For Lebanon’s “The Insult,” writer-director Doueiri took a gamble on Kamel El Basha, a Palestinian theater actor from Israel who had numerous stage credits but had never been cast in such a prominent film role. As Yasser, El Basha plays a Palestinian refugee working as a construction supervisor in Beirut. While working on a citywide project, Yasser gets into a spat with local Tony (well-known comedian Adel Karam) after fixing the Christian native’s water drain without his permission. The disagreement escalates with Yasser insulting Tony verbally and their discord turning into a court case that captivates the nation and brings up long-festering wounds over past military conflicts, the Palestinian presence in the country and more.

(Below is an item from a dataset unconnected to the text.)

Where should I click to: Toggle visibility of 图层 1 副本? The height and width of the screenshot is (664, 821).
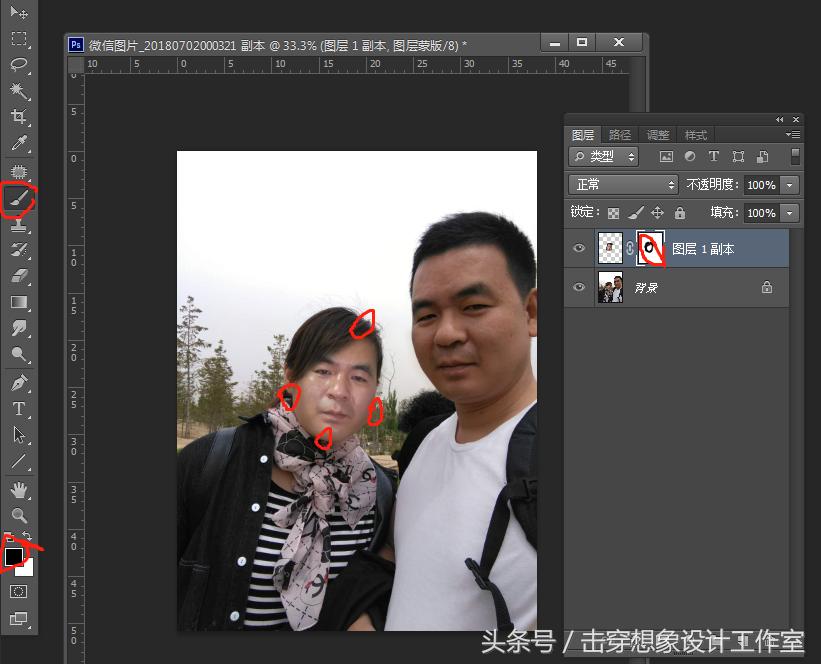pyautogui.click(x=578, y=247)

Doueiri had to navigate many political land mines to make the film, including not crossing the border into Israel to cast El Basha. He notes, “I cast him on Skype, actually, because I couldn’t go to Jerusalem, not without getting into trouble.” Here too, the director’s instincts paid off, as El Basha ended up winning the best actor award at the 2017 Venice Film Festival. Douieri recalls thinking at the time, “Wow, we’re going to come back and release the film that we have such a prominent prize for.” Instead, it gave a rallying cry to an organized effort against releasing the movie in Lebanon. In September, Doueiri was arrested at the airport after returning home from Italy.

“They said, ‘We’re going to have to arrest you.’ And that’s it. I went in front of a military tribunal and [was incarcerated] for hours and then, because of the prime minister, I was released,” Douieri says. “He called and said, ‘You can’t arrest a filmmaker.’ Especially at a time, which is very ironic, that very same week, the Lebanese army was fighting Isis in East Lebanon with the help of the American and the French armies.”

These struggles and a battle to get the film even released in Lebanon make the Oscar nomination, the first for the Middle Eastern nation, even more sweet for Douieri and his “Insult” team.

“This is a great thing for the country. It’s like winning a medal at the Olympics, or winning a football game,” Douieri says. “From time to time, good news is good news for the whole country because it is the first time. But also, the reason I was overjoyed is because of the past that the film had been through.”